Many other posts, like " Read whole ASCII file into C++ std::string " explain what some of the options are but do not describe pro and cons of various methods in any depth. I want to know why one method is preferable over another?
All of these use std::fstream to read the file into a std::string. I am unsure what the costs and benefits of each method. Lets assume this is for the common case where the read files are known to be of some smallish size memory can easily accommodate, clearly reading a multi-terrabyte file into an memory is a bad idea no matter how you do it.
The most common way after a few googles searches to read a whole file into an std::string involves using std::getline and appending a newline character to it after each line. This seems needless to me, but is there some performance or compatibility reason that this is ideal?
std::string Results;
std::ifstream ResultReader("file.txt");
while(ResultReader)
{
std::getline(ResultReader, Results);
Results.push_back('\n');
}
Another way I pieced together is to change the getline delimiter so it is something not in the file. The EOF char is seems unlikely to be in the middle of the file so that seems a likely candidate. This includes a cast so there is at least one reason not to do it, but this does read a file at once with no string concatenation. Presumably there is still some cost for the delimiter checks. Are there any other good reasons not to do this?
std::string Results;
std::ifstream ResultReader("file.txt");
std::getline(ResultReader, Results, (char)std::char_traits<char>::eof());
The cast means that on systems that define std::char_traits::eof() as something other than -1 might have problems. Is this a practical reason to not choose this over other methods that use std::getline and string::push_pack('\n').
How does these compare to other ways of reading the file at once like in this question: Read whole ASCII file into C++ std::string
std::ifstream ResultReader("file.txt");
std::string Results((std::istreambuf_iterator<char>(ResultReader)),
std::istreambuf_iterator<char>());
It would seem this would be best. It offloads almost all the work onto the standard library which ought to be heavily optimized for the given platform. I see no reason for checks other than stream validity and the end of the file. Is this ideal or are there problems with this that are unseen.
Does the standard or do details of some implementation provide reasons to prefer some method over another? Have I missed some method that might prove ideal in a wide variety of circumstances?
What is a simplest, most idiomatic, best performing and standard compliant way of reading a whole file into an std::string?
EDIT - 2
This question has prompted me to write a small suite of benchmarks. They are MIT license and available on github at: https://github.com/Sqeaky/CppFileToStringExperiments
Fastest - TellSeekRead and CTellSeekRead- These have the system provide an easy to get the size and reads the file in one go.
Faster - Getline Appending and Eof - The checking of chars does not seem to impose any cost.
Fast - RdbufMove and Rdbuf - The std::move seems to make no difference in release.
Slow - Iterator, BackInsertIterator and AssignIterator - Something is wrong with iterators and input streams. The work great in memory, but not here. That said some of these are faster than others.
I have added every method suggested so far, including those in links. I would appreciate if someone could run this on windows and with other compilers. I currently do not have access to a machine with NTFS and it has been noted that this and compiler details could be important.
As for measuring simplicity and idiomatic-ness how do we measure these objectively? Simplicity seems doable, perhaps use something line LOCs and Cyclomatic complexity, but how idiomatic something is seems purely subjective.

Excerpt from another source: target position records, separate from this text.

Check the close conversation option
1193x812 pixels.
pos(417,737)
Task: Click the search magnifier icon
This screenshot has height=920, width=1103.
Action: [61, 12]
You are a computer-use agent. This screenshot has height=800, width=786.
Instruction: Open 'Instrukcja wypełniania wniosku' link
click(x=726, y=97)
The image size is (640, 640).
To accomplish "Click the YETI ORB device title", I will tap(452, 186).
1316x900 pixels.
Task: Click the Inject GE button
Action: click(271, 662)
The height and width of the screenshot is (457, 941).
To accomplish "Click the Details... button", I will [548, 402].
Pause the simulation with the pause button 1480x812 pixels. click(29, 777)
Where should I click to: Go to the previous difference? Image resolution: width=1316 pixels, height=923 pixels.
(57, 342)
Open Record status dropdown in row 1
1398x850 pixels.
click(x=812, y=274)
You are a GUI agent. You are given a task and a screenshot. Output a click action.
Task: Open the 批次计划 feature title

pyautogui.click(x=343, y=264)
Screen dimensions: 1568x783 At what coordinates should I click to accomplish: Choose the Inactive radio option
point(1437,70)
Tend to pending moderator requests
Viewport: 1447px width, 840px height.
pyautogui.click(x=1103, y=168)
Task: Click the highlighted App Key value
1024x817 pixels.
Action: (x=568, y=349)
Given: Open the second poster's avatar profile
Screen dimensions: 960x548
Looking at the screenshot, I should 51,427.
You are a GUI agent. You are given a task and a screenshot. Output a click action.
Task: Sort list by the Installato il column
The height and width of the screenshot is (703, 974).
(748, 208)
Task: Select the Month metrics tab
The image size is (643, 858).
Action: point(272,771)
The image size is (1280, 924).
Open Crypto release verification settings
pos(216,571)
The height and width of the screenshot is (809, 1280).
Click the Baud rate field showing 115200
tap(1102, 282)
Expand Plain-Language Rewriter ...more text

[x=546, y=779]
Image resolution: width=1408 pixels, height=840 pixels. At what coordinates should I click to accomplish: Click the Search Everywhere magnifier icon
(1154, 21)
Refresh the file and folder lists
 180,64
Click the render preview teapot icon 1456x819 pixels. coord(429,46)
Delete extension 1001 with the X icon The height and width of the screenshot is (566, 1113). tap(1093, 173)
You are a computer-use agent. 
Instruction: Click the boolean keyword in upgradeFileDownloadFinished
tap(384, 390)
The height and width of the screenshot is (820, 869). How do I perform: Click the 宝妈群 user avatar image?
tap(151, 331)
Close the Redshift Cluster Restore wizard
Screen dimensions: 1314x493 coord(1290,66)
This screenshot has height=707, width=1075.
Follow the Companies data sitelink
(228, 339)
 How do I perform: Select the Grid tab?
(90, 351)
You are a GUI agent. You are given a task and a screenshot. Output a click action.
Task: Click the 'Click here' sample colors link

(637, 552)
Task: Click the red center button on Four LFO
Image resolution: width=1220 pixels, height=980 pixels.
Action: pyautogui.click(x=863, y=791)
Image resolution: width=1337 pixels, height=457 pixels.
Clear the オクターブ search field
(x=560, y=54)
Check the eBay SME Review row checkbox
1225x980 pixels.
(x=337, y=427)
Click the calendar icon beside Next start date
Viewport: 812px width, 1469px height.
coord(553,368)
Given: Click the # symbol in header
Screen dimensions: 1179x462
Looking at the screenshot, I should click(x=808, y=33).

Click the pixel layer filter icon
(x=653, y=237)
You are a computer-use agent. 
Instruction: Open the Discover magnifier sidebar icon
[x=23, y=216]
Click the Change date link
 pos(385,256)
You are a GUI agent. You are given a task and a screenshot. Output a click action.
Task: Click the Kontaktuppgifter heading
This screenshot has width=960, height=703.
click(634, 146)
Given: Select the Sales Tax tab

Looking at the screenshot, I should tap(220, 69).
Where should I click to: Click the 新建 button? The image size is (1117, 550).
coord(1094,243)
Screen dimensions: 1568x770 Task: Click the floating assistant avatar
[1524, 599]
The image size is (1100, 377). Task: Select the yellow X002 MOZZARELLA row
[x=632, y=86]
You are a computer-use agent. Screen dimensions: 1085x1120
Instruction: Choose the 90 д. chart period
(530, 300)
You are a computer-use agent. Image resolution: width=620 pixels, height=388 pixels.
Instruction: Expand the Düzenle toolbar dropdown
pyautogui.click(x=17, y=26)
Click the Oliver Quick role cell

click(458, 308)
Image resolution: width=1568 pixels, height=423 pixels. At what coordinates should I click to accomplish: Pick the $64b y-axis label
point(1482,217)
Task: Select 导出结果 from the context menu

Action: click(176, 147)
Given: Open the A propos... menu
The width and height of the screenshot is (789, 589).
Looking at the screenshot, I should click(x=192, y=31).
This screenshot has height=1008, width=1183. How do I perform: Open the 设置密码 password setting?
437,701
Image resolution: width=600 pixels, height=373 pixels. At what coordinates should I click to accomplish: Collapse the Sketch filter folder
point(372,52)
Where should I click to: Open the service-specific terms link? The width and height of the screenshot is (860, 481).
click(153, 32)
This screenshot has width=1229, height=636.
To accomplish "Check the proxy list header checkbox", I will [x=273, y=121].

What is a simplest, most idiomatic, best performing and standard
compliant way of reading a whole file into an std::string?
those are pertty much contradicting requests, one most likely to lessen the other. simpler code won't be the fastest, or more idiomatic.
after exploring this area for a while I've come to some conclusions:
1) the most performance penalty causing is the IO action itself - the less IO actions taken - the fastest the code
2) memory allocations also quite expensive, but not as expensive as the IO
3) reading as binary is faster than reading as text
4) using the OS API will probably be faster than C++ streams
5) std::ios_base::sync_with_stdio doesn't really effect the performence, it's an urban legend.
using std::getline is probably not the best choice if performence is needed because of these reasons: it will make N IO actions and N allocations for N lines.
A compromise which is fast, standard and elegant is to get the file size, allocate all the memory in one time, then reading the file in one time:
std::ifstream fileReader(<your path here>,std::ios::binary|std::ios::ate);
if (fileReader){
auto fileSize = fileReader.tellg();
fileReader.seekg(std::ios::beg);
std::string content(fileSize,0);
fileReader.read(&content[0],fileSize);
}
move the content around to prevent un-needed copies.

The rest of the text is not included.